__SHORT TASK__:
Please copy the data from its start through the line that holds "pos(826,78)", inclusive, keeping the requests and scaling only the coordinates in the answers by 1.4, rounded to whole numbers with halves rounded up. Leave the pictures out.

[Collected data]
..........

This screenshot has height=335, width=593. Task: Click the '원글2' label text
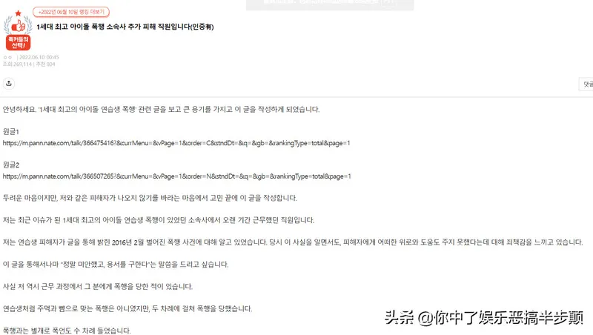pyautogui.click(x=11, y=165)
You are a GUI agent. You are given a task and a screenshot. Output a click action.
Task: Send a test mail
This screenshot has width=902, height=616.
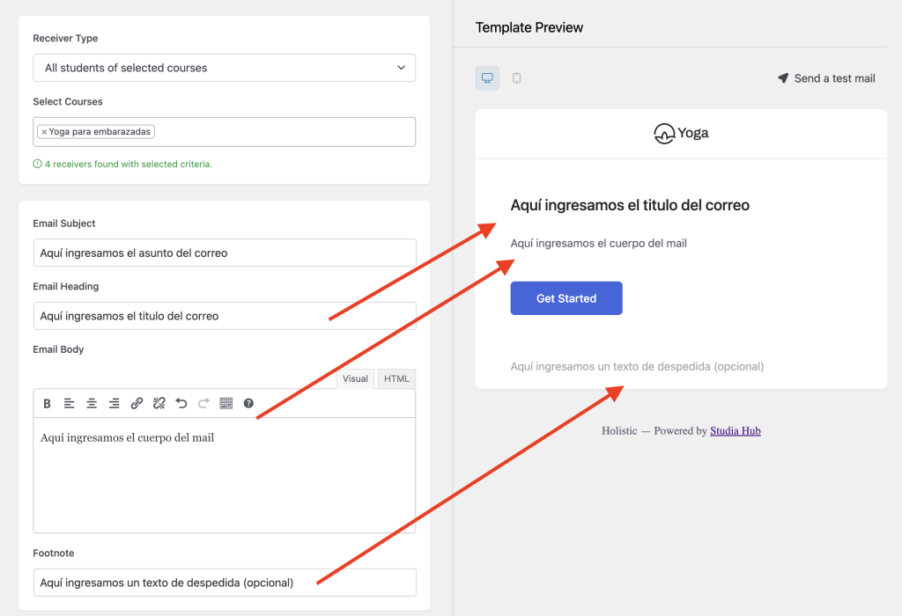pos(826,78)
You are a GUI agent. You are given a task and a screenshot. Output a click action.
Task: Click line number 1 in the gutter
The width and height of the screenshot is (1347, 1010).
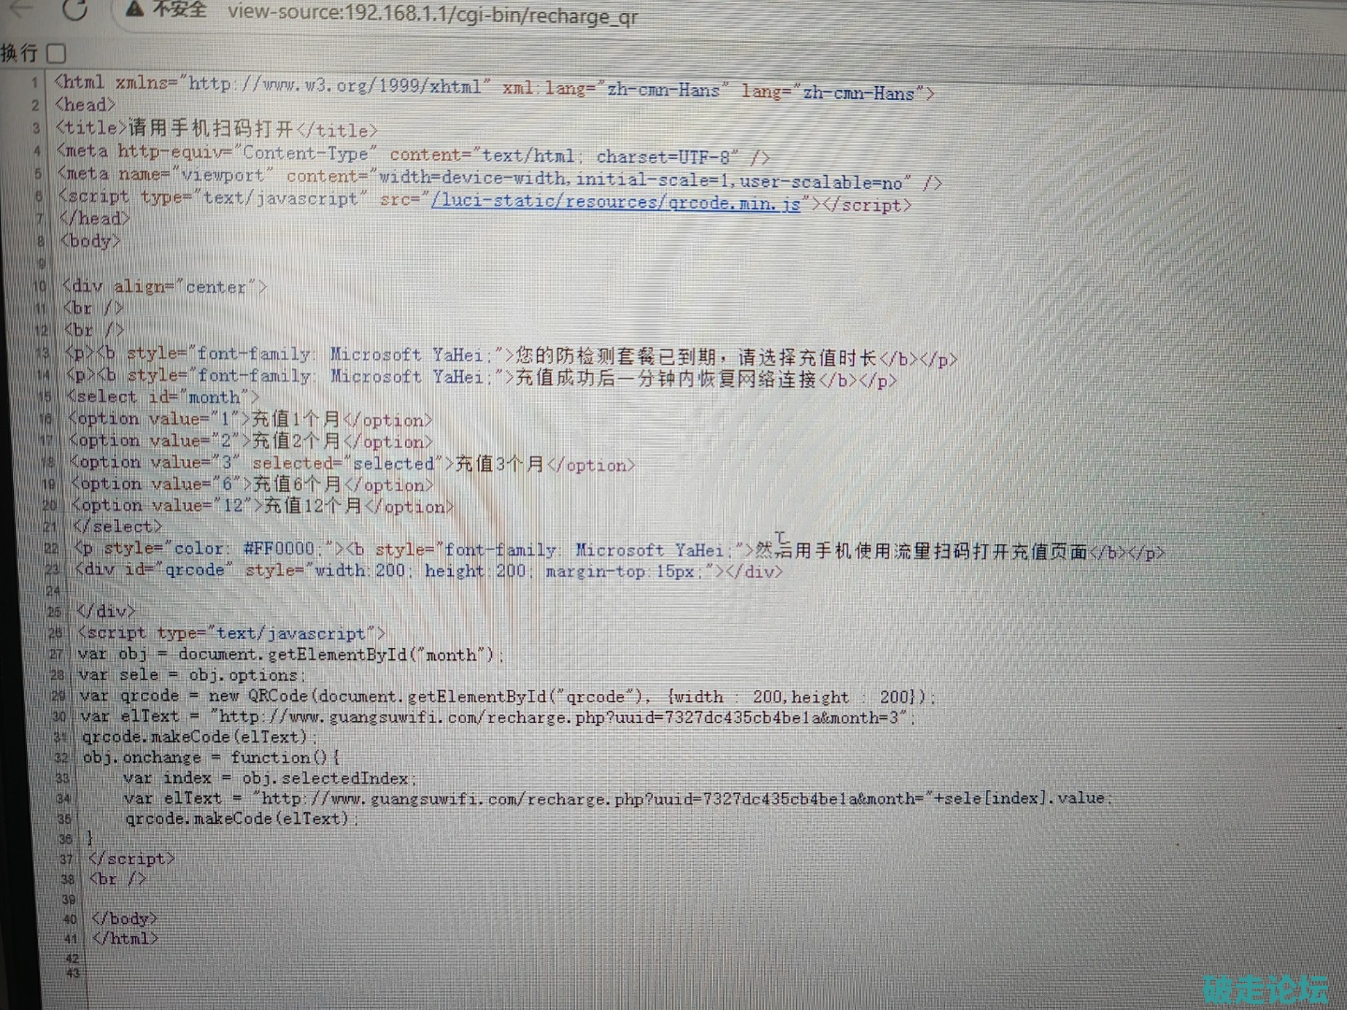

..........

__EXERCISE OUTPUT__:
This screenshot has height=335, width=593. Task: Click the '원글2' label text
pyautogui.click(x=15, y=231)
You are a GUI agent. You are given a task and a screenshot. Output a click action.
Task: Send a test mail
This screenshot has width=902, height=616.
pos(1156,109)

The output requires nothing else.